Here is one way to gather all of that together. The manner in which physics has been able to fix its attention, isolate an object, constitute that object according to its objectivity, might not be ideal, it does serve as an ideal for any of the other sciences that grew to maturity in its wake. The problem quantum mechanics confronts us with is this: the most advanced description of an exactly defined object, reveals that a separated, individualized, clearly fixed object, is only contextually possible, not in principle, not in general. In other words, to give a general characterization of physical reality, one has to let go of the idea of physical objects that seem to be the foundation of the worldview that came about together with physics.
Lately the attitude has been to either bracket such discussions (so as to concentrate on applications: quantum information, the possibility of quantum computing) or lose oneself in a conceptual 'cottage industry' (the proliferation of kinds of locality, separability, factorizability ...).
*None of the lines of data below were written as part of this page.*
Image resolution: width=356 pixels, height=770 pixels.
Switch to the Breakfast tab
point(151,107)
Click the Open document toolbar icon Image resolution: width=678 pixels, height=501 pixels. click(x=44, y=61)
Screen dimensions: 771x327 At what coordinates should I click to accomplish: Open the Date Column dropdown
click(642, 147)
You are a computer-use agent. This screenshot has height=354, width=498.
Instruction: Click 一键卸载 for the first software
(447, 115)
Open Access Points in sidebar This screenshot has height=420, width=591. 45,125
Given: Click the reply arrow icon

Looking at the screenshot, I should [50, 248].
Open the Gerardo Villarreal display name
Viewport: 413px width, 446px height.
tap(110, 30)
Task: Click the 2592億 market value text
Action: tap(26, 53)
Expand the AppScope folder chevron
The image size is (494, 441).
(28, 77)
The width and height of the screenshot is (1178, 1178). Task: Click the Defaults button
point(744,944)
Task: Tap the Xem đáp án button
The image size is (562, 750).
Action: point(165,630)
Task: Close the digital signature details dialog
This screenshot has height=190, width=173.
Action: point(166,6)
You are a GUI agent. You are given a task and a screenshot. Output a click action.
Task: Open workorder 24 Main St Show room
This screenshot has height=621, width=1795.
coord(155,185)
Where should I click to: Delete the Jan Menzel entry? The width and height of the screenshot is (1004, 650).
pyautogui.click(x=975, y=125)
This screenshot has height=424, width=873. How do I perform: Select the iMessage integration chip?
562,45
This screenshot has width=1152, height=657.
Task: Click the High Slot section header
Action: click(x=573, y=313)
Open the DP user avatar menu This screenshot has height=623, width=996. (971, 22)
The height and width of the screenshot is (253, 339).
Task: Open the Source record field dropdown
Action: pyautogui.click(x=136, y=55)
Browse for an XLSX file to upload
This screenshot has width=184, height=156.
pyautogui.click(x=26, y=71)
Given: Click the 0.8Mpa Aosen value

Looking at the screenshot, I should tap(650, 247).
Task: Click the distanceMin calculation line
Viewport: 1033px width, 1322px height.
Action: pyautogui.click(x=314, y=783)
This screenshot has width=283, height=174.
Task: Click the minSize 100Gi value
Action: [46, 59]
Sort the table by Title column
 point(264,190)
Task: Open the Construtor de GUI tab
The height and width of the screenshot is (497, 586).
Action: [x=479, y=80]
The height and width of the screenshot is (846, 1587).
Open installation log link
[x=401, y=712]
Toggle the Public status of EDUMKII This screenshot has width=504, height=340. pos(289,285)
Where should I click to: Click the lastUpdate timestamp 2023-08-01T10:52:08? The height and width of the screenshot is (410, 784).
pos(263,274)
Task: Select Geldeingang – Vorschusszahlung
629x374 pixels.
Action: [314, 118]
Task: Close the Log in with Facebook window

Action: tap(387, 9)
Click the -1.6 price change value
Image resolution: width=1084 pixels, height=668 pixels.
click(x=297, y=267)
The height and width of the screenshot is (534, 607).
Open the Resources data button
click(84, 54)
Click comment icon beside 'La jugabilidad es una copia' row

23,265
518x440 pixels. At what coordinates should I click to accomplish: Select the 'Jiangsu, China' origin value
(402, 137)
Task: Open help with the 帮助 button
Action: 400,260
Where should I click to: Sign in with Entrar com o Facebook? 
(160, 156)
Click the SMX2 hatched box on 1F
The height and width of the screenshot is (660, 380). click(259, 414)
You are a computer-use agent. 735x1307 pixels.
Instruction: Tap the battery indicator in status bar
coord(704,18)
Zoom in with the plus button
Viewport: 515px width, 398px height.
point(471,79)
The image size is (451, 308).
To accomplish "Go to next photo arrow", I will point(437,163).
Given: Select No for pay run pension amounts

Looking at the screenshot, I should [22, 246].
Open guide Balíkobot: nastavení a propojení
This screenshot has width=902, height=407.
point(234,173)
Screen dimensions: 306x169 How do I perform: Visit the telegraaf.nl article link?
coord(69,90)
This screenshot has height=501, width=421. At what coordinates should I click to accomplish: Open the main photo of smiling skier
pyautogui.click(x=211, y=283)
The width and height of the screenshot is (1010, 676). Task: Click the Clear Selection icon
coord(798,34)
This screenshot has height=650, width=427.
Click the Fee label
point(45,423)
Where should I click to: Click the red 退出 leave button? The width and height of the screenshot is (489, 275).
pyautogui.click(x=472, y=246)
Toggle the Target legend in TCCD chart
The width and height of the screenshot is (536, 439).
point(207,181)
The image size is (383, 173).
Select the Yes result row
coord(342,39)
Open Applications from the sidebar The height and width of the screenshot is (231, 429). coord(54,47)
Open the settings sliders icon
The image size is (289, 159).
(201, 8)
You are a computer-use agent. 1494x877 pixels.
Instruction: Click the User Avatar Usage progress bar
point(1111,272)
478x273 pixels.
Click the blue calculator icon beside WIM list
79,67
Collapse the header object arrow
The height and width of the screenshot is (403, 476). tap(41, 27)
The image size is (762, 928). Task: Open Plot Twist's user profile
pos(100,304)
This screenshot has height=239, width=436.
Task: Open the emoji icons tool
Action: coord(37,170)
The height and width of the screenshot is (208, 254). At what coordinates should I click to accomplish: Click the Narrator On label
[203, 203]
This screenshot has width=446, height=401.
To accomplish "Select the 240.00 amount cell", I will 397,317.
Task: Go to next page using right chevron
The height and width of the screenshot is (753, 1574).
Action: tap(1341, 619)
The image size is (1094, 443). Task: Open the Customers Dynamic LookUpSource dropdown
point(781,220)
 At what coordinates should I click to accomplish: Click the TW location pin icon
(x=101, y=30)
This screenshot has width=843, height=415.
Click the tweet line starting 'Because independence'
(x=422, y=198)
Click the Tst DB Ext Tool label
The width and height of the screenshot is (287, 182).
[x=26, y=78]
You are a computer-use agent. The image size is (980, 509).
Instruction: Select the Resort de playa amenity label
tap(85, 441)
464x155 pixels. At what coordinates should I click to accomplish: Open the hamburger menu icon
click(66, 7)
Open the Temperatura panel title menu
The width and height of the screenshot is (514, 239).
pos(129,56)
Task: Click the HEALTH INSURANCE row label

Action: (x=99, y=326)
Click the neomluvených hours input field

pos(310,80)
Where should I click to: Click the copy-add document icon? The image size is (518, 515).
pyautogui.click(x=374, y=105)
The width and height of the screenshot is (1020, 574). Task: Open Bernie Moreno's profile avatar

In other words, one simply passes over the fact that a satisfactory description of compound quantum entities remains as problematic today as when Diederik Aerts (1982) or Randall and Foullis (1981) proved their NO GO theorems. More generally, having studied tensor products of quantum logics in various approaches, we now know that there does not exist a satisfactory theory of tensor products of orthomodular posets and lattices.
Our intention should be clear: instead of making the lack of a 'well-behaved' quantum logical treatment of quantum compound systems into an objection against the approach, it should be construed as an indication of the nature of the problem, the framework that tells us the boundary conditions, the degrees of freedom of the problem. The Geneva school in quantum logic in particular gathers most of the presuppositions, concepts, problems, intuitions and strong formal results, - enough of them to allow for a fruitful interchange between physicists, philosophers and mathematicians on physical meaning (of superposition, of entanglement) and the meaning of physics.
We will hold two such discussion sessions: (1) on the problem of the quantum logical approach to compound quantum entities, (2) and a general discussion about the future of quantum structures, their perspectives and their role in the wake of present developments in the domain quantum mechanics.
In both sessions we hope for a debate about these problems and encourage the researchers and students as well to give their opinions for possible solutions and developments.